Danse Encore a attiré 37 488 visiteurs au cours de la dernière édition.

Danse encore: une notoriété qui se confirme

Les responsables du Festival international Danse Encore de Trois-Rivières ont un large sourire depuis qu'ils ont pris connaissance de l'étude menée par la firme Watson Recherche Marketing. Celle-ci révèle que l'achalandage a connu une hausse importante et confirme que les efforts consentis pour attirer un public de l'extérieur ont porté fruit.

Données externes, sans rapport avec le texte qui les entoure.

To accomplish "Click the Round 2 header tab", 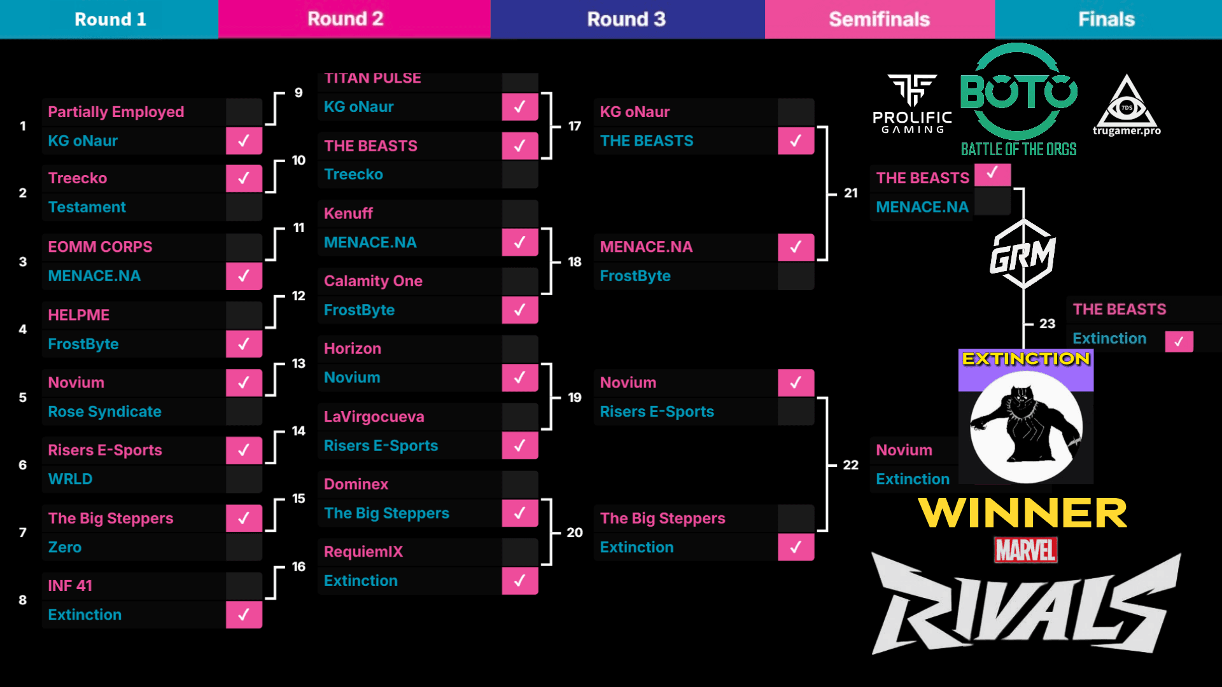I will click(346, 19).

Ainsi, selon l'étude, le festival a accueilli 37 488 visiteurs cette année, soit près de 10 000 visiteurs de plus que lors de la dernière étude menée par la même firme en 2011. Parmi ces visiteurs, on compte 19 921 participants, c'est-à-dire des visiteurs uniques. Un chiffre qui surprend si on compare à l'étude de 2011 qui en recensait 5500. Il faut par contre savoir que l'édition 2011 avait été difficile puisque l'organisation avait tenté d'instaurer le principe du passeport, limitant l'accès aux activités au grand public.
«Nous sommes très heureux parce que l'étude vient confirmer de façon concrète le feeling et le sentiment que nous avions sur le terrain lors du festival. Maintenant, c'est plus que juste une impression, on en a la confirmation», mentionne Julie Garneau, agente aux communications pour Danse Encore.
Autre confirmation très intéressante pour l'organisation, c'est la provenance du public. L'étude mentionne que plus de 40 % des festivaliers sont des non-locaux, contrairement à 14 % en 2011. Dans ce 40 %, sont inclus les touristes (23 %), c'est-à-dire ceux qui ont passé au moins une nuit hors de leur domicile principal, et les excursionnistes (18 %), soit les personnes vivant à plus de
40 km de Trois-Rivières et qui font l'aller-retour.
«C'est une donnée importante pour nous parce qu'on fait beaucoup d'efforts en temps et en argent pour faire connaître le festival. Et là, on constate que ça fonctionne. On est réellement un pôle d'attraction touristique pour Trois-Rivières», enchaîne la responsable des communications.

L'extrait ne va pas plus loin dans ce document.